DO THIS ▸ Report every line of the items below that contains the word "logo", copying each such line in full.

RECORDED INFORMATION ▸
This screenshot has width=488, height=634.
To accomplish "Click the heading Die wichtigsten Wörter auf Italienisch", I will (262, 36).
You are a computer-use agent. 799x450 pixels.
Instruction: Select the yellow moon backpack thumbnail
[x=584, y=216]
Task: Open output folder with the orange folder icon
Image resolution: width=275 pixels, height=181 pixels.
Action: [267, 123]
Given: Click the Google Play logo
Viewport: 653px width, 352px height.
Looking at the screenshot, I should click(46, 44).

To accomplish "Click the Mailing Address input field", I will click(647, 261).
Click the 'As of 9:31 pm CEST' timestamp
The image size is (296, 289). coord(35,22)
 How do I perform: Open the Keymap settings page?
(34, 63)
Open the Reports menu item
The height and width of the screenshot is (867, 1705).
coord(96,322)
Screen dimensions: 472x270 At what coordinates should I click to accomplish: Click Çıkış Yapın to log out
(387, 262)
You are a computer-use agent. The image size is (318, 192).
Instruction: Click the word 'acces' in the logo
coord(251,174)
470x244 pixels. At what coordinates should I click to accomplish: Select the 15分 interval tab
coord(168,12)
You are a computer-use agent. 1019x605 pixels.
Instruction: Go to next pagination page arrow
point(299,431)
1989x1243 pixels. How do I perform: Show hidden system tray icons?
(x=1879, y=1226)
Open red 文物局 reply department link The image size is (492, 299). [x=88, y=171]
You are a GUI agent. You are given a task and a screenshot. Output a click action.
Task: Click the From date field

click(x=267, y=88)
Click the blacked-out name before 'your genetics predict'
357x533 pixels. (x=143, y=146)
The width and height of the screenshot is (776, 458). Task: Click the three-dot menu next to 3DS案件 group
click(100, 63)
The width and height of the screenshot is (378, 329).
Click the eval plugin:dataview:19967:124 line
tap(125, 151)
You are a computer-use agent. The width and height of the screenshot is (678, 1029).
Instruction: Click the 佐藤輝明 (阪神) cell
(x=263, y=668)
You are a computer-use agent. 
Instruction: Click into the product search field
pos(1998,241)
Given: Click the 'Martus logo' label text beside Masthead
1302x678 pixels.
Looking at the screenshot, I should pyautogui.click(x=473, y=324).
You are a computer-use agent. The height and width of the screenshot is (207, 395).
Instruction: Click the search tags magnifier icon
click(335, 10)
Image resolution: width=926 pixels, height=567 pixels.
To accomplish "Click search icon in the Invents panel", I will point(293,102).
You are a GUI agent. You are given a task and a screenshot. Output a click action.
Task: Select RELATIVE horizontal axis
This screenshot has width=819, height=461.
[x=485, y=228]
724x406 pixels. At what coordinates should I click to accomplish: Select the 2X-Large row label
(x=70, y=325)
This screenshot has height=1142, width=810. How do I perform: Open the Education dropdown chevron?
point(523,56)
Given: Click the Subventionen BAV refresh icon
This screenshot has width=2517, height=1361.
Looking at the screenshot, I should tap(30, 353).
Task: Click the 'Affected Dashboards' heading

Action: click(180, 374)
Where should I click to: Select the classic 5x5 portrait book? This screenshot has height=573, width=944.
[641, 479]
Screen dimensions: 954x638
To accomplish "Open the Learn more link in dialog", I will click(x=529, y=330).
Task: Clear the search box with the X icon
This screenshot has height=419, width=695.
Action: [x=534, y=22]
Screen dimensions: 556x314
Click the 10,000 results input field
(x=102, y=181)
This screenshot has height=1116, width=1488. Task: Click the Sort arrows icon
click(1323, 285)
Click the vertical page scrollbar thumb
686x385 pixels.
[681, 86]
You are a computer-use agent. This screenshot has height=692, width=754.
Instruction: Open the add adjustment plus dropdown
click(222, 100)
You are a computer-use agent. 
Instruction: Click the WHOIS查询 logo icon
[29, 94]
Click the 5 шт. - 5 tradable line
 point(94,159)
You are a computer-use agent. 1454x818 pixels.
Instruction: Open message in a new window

RESULT ▸
Given: Click the Google Play logo
Instruction: Click the word 'acces' in the logo
Given: Click the 'Martus logo' label text beside Masthead
Instruction: Click the WHOIS查询 logo icon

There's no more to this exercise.